Records drawn from a dataset.
____________

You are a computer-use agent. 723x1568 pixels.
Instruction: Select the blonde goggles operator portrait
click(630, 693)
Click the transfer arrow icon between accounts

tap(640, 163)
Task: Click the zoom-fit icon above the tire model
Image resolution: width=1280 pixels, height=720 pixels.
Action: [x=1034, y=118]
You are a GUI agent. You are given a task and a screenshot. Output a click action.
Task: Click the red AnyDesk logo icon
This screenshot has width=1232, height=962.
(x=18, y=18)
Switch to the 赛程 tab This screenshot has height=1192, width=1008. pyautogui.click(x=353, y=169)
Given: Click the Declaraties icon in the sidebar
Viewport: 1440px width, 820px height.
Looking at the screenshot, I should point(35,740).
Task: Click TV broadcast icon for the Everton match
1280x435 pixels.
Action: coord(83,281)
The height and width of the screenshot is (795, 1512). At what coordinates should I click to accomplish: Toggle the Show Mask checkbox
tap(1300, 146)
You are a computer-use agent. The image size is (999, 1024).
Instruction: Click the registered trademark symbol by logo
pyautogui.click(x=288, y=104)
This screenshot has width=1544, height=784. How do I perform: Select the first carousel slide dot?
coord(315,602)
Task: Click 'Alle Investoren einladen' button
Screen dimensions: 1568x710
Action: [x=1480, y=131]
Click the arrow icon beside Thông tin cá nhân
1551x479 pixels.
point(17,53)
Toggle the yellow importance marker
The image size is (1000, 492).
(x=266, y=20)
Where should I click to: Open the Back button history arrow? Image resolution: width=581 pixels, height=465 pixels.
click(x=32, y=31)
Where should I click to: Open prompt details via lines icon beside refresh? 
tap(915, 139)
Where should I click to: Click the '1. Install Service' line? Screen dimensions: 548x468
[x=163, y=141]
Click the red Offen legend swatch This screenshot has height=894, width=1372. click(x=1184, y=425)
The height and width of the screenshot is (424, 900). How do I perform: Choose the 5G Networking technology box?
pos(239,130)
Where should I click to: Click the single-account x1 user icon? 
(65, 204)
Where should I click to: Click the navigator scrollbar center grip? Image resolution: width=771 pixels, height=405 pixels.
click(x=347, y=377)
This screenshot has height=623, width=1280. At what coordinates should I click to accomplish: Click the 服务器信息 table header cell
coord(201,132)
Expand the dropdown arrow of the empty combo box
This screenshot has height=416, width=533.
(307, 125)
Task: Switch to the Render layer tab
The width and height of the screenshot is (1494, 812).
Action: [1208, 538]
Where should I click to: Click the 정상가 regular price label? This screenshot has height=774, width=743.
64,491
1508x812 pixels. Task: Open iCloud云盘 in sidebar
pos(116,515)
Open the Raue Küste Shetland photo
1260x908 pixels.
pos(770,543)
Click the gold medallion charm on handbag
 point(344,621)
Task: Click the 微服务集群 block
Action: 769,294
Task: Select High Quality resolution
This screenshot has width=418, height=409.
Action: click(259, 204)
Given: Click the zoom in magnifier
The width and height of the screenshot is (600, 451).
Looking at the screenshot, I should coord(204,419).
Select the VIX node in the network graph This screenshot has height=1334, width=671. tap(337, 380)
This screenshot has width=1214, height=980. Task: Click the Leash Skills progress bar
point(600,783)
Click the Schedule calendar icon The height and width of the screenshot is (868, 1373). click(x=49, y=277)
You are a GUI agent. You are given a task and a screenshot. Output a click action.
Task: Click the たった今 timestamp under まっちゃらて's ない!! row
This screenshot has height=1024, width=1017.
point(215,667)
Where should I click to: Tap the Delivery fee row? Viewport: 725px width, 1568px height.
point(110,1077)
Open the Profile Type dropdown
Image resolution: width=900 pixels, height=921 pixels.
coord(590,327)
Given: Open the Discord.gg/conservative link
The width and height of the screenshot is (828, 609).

____________

Problem description.
Set down exactly the line that holds "Open the Profile Type dropdown" and all lines after it to the end of the data.

Result for this exercise.
Open the Profile Type dropdown
Image resolution: width=900 pixels, height=921 pixels.
coord(590,327)
Given: Open the Discord.gg/conservative link
The width and height of the screenshot is (828, 609).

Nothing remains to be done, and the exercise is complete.